Functional Pipelines

Functional Pipelines? What's that?

I came across this term when working through Barski's Land of Lisp (be sure to check out his site Lisperati as well!) on page 309. I've googled around a bit and there seems to be no formal definition on the web, Pipeline Programming comes up frequently as a result of my queries, and although it seems similar i don't quite think that it's an exact explanation for what we're about to do. So for all practical purposes we'll stick with Barski's definition: "A succession of functions that operate, one after another, on a big chunk of data."

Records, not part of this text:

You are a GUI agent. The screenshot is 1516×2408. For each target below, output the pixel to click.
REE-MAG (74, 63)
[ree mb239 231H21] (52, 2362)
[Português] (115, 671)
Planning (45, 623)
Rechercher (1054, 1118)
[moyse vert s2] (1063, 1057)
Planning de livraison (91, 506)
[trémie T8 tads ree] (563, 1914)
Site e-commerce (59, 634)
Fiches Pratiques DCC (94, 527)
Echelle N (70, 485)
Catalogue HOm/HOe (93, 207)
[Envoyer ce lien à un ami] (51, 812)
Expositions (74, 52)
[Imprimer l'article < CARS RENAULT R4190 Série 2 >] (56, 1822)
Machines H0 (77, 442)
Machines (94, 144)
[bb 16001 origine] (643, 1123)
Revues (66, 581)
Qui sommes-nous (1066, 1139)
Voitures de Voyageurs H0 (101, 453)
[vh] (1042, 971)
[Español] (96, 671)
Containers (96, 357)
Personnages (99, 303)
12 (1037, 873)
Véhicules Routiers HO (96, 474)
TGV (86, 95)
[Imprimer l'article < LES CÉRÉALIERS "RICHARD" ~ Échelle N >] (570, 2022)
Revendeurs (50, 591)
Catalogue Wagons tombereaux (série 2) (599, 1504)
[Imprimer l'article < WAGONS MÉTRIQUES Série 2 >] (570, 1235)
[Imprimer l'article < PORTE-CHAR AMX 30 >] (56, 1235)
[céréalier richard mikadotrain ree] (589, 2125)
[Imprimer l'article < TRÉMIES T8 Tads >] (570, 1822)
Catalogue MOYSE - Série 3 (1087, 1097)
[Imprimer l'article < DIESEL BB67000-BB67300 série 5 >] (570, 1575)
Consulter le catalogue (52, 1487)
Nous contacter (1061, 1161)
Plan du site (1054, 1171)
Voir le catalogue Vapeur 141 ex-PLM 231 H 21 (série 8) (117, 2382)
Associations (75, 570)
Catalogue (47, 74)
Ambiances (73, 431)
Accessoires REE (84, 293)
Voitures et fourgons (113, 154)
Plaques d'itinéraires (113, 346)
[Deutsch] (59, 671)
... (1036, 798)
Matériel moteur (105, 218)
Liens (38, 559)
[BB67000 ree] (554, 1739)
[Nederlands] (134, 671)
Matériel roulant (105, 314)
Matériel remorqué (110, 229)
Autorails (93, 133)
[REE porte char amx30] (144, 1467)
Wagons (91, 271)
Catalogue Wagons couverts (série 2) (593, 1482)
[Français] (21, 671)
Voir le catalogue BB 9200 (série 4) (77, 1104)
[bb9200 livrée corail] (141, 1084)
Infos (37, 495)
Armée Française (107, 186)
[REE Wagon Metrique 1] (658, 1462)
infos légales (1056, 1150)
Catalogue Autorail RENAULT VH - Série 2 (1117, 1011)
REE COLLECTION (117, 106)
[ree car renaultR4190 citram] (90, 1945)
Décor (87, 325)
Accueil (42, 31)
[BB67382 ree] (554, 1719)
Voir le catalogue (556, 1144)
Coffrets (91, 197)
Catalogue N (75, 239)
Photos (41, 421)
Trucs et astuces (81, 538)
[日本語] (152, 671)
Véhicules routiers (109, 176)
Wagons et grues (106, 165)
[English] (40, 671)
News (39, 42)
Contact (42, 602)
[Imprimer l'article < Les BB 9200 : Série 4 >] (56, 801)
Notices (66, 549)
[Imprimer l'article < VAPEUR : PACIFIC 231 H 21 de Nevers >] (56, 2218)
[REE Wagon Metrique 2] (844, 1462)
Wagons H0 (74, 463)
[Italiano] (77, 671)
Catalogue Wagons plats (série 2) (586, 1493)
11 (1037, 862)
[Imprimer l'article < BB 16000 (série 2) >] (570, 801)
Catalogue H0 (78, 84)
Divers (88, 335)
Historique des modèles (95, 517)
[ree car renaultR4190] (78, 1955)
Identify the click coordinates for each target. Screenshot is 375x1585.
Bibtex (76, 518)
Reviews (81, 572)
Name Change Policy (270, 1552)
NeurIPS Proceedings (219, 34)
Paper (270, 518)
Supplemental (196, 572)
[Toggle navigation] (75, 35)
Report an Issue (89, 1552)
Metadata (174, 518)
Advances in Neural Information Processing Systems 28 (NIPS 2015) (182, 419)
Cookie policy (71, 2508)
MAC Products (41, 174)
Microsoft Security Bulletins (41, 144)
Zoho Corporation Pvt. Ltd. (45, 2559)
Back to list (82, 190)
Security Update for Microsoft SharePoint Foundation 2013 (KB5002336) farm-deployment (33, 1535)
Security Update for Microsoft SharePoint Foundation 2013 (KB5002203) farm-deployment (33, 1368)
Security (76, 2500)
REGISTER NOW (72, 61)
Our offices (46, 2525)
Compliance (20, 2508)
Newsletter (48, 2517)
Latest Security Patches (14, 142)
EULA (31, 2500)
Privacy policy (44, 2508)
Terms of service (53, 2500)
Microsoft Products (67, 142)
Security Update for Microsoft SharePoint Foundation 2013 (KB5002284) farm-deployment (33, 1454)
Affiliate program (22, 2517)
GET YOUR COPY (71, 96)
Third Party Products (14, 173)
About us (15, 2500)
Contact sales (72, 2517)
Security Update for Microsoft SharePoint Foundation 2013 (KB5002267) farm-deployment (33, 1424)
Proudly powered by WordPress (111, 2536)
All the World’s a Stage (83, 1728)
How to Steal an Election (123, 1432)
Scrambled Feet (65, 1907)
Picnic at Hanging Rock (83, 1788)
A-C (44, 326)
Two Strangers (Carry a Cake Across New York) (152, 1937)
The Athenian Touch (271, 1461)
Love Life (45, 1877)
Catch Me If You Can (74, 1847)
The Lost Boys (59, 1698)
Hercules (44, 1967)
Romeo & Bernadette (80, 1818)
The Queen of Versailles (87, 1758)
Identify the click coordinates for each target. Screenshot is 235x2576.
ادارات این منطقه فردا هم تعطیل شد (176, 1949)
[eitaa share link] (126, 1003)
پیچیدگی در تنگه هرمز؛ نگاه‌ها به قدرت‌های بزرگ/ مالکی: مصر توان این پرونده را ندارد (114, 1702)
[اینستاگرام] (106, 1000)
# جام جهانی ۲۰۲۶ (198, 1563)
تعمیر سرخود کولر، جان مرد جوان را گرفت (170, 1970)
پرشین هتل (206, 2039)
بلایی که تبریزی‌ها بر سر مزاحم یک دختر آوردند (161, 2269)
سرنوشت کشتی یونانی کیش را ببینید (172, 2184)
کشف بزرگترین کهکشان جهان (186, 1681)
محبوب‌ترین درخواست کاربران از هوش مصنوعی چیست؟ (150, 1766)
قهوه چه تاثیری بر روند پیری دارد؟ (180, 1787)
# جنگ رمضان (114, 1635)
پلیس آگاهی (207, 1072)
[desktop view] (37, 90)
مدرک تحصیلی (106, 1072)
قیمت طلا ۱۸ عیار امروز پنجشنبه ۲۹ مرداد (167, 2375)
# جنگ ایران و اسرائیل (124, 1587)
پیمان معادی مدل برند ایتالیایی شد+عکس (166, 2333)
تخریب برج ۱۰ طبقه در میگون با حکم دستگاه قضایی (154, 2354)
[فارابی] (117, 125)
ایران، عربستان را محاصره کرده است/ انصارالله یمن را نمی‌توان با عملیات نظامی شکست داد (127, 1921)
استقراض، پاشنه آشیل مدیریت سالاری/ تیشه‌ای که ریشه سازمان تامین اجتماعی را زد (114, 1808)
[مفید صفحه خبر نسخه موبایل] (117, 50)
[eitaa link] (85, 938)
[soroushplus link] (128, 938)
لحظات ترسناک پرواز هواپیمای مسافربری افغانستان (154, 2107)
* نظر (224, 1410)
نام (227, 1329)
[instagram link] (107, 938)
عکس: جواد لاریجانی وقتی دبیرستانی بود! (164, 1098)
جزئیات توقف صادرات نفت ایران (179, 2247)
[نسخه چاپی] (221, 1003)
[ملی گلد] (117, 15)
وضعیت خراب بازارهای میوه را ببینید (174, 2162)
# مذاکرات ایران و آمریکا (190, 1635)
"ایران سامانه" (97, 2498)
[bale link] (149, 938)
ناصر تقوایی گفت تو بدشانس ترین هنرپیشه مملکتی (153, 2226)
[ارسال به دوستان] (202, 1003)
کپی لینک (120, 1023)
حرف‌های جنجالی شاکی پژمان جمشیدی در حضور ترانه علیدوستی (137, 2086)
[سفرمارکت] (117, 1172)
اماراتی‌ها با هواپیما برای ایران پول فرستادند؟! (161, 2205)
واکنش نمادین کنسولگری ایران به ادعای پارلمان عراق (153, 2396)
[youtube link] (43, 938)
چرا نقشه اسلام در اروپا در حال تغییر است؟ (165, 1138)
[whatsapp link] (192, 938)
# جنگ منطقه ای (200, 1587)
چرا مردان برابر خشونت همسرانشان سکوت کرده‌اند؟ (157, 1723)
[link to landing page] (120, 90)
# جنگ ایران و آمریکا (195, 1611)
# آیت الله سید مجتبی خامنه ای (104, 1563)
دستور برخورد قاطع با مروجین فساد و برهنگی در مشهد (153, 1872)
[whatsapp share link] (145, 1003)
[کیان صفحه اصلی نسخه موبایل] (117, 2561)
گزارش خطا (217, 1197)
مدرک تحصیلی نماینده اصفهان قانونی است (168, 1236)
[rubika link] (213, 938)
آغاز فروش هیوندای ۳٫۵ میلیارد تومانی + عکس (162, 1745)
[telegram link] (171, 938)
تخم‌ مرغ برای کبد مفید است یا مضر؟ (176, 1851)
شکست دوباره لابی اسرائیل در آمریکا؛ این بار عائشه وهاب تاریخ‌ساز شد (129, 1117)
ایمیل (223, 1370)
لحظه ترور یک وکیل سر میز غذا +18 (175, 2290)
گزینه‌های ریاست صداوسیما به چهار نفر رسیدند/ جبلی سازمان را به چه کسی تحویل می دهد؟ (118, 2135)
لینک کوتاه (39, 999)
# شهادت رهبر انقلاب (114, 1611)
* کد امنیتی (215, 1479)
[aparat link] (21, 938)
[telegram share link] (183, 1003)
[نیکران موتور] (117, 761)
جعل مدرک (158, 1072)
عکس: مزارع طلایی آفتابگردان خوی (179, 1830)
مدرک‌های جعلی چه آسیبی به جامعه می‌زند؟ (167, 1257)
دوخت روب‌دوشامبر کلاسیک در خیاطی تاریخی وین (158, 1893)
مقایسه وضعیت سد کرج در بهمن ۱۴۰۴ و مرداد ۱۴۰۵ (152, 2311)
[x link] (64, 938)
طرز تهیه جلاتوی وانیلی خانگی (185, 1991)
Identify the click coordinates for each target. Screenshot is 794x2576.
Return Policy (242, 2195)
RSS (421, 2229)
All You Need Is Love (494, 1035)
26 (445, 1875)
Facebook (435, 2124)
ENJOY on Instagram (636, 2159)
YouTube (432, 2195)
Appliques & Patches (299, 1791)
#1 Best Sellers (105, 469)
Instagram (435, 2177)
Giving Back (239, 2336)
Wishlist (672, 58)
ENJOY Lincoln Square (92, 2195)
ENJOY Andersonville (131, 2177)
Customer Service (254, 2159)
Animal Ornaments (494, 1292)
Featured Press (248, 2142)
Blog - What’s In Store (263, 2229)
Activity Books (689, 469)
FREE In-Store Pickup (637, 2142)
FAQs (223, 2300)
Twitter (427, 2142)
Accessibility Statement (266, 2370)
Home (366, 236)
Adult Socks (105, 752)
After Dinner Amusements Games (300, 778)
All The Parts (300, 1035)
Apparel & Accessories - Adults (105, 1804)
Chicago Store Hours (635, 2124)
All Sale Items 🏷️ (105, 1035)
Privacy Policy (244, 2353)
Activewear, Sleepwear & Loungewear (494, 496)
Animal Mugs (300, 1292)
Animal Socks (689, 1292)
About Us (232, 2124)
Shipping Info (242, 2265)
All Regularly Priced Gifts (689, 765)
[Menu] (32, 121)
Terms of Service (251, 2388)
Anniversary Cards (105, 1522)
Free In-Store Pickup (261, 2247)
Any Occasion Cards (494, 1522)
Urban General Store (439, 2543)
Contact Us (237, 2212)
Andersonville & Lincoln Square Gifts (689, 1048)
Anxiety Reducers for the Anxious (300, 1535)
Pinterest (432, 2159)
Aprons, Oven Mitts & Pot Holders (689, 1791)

But before we get into that, we should think about what the important concepts in functional programming are and what it really means to "think functionally".

Data

According to Paul Callaghan in his article Thinking Functionally with Haskell, the most important concept in functional style programming is this:

It's all about data

You should read the post to for a deeper look at his ideas and reasons behind them, but it boils down to this: The code should focus on what kind of data is being entered and the various transformations of the data that have to be done in order to achieve our goals.

This thinking is perfect for discussing and understanding the technique that Barski talks about and demonstrates in his chapter on writing a game in the functional style. We won't go into too much detail here, instead I will try to show the broad strokes and the logic that is being applied. For those who want a more specific example, go buy the book and read Chapter 15.

Pipelines and Data

The basic premise here is that, instead of modifying the input we are given, we take the data and pipe it into functions, which create new sets of data based on their particular algorithms, without touching the original arguments. The term pipeline is used because the functions each take the output of other functions as their input, thus chaining them together. This is called the composition of functions in math (this differs from the concept of passing around first-class functions wherein functions take other functions, not their results, as their arguments).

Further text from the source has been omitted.